▼▼▼

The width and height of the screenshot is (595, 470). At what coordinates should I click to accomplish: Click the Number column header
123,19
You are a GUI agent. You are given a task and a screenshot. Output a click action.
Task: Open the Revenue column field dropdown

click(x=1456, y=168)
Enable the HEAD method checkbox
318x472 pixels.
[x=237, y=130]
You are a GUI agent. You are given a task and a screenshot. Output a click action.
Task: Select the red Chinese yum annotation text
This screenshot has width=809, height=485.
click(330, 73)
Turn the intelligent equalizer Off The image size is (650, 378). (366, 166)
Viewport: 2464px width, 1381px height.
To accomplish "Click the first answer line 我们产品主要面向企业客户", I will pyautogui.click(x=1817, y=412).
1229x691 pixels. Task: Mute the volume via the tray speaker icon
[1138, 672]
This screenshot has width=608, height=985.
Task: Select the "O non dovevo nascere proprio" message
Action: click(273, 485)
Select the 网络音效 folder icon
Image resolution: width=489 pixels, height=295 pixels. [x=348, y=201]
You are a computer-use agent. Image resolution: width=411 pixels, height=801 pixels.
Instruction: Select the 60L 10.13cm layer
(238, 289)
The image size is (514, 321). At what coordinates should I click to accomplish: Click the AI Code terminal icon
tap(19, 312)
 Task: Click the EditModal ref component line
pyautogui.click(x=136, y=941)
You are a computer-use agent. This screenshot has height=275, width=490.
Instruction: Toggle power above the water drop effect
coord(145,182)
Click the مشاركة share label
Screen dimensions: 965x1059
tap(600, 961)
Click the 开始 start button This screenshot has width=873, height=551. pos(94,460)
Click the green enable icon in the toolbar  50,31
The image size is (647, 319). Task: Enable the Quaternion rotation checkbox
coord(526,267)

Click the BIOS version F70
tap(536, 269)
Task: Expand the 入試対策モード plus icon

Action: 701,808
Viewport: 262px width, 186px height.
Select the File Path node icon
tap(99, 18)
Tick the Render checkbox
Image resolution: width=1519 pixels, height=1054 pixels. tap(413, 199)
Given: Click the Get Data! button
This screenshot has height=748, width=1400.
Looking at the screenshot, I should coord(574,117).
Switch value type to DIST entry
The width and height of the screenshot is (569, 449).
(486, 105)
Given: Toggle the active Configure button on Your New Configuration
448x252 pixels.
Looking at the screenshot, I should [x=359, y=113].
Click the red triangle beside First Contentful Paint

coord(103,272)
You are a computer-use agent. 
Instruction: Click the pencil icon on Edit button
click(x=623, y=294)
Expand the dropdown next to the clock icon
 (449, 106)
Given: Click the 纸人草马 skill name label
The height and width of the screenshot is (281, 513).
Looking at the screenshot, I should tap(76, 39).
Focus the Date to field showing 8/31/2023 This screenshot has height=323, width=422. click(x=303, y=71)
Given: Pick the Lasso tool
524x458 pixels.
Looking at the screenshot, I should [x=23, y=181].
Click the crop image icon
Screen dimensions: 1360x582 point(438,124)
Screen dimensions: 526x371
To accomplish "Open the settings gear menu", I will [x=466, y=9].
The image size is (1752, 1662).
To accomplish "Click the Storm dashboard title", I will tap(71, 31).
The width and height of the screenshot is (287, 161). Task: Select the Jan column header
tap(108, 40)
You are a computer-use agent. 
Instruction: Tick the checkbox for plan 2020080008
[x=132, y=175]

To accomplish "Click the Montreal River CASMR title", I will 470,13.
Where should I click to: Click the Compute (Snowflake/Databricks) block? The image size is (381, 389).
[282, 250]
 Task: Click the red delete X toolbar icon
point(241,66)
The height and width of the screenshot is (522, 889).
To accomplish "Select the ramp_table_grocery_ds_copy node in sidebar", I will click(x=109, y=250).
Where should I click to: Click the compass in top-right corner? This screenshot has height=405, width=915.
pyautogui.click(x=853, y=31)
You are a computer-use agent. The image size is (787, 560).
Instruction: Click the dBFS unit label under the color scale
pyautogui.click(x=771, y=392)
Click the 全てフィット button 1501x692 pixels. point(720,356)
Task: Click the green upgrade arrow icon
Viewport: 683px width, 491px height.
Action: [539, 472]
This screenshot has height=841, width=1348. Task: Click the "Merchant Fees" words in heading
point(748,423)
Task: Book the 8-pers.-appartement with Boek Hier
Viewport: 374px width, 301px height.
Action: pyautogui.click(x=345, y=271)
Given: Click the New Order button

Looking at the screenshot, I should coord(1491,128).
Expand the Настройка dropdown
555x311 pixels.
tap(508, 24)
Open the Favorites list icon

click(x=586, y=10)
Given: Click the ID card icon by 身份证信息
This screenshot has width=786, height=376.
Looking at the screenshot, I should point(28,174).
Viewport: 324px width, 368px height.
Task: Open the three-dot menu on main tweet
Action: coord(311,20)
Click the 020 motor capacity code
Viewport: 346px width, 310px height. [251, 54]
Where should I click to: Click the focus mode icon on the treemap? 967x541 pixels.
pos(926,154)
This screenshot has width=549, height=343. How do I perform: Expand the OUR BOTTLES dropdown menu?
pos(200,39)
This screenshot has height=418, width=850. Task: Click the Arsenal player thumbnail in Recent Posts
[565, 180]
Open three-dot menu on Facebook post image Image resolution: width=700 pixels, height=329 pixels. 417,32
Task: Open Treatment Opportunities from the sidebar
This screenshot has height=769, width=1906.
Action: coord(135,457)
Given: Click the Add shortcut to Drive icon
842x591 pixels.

▲▲▲

* **Goal of the exercise**
Could you arrange the data above as a numbered list, from the line with "This screenshot has width=549, height=343." to the line with "Action: coord(135,457)", leaving out any blank lines?

* **Task result**
1. This screenshot has width=549, height=343. How do I perform: Expand the OUR BOTTLES dropdown menu?
2. pos(200,39)
3. This screenshot has height=418, width=850. Task: Click the Arsenal player thumbnail in Recent Posts
4. [565, 180]
5. Open three-dot menu on Facebook post image Image resolution: width=700 pixels, height=329 pixels. 417,32
6. Task: Open Treatment Opportunities from the sidebar
7. This screenshot has height=769, width=1906.
8. Action: coord(135,457)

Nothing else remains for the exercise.